Exercise aim —
Find every line in the material below that contains the string "screenshot", and copy each one out. Case counts.

Supplied records —
● ● ● ●
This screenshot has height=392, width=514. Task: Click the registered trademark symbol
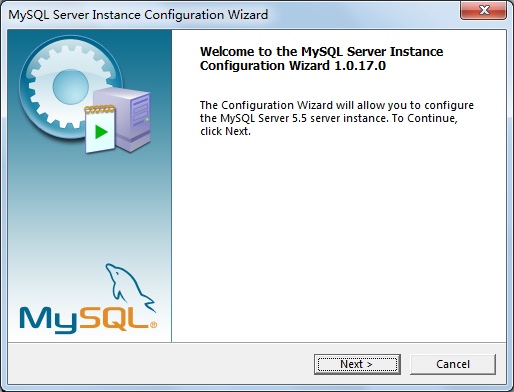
● ● ● ●
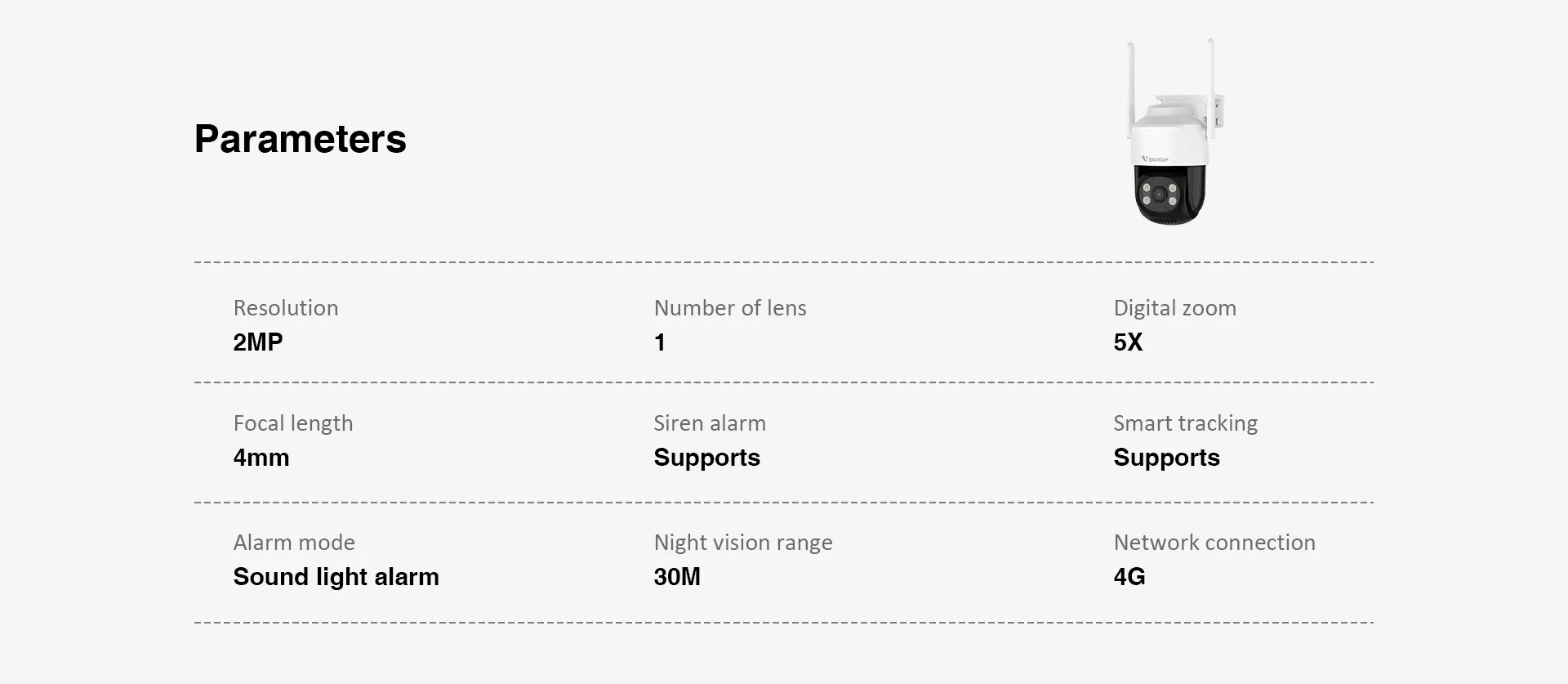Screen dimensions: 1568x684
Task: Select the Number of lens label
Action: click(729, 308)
● ● ● ●
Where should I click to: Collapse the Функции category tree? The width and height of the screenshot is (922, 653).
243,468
● ● ● ●
Solution to this task —
This screenshot has height=392, width=514. Task: Click the registered trademark symbol
Where should I click to: Collapse the Функции category tree? The width and height of the screenshot is (922, 653).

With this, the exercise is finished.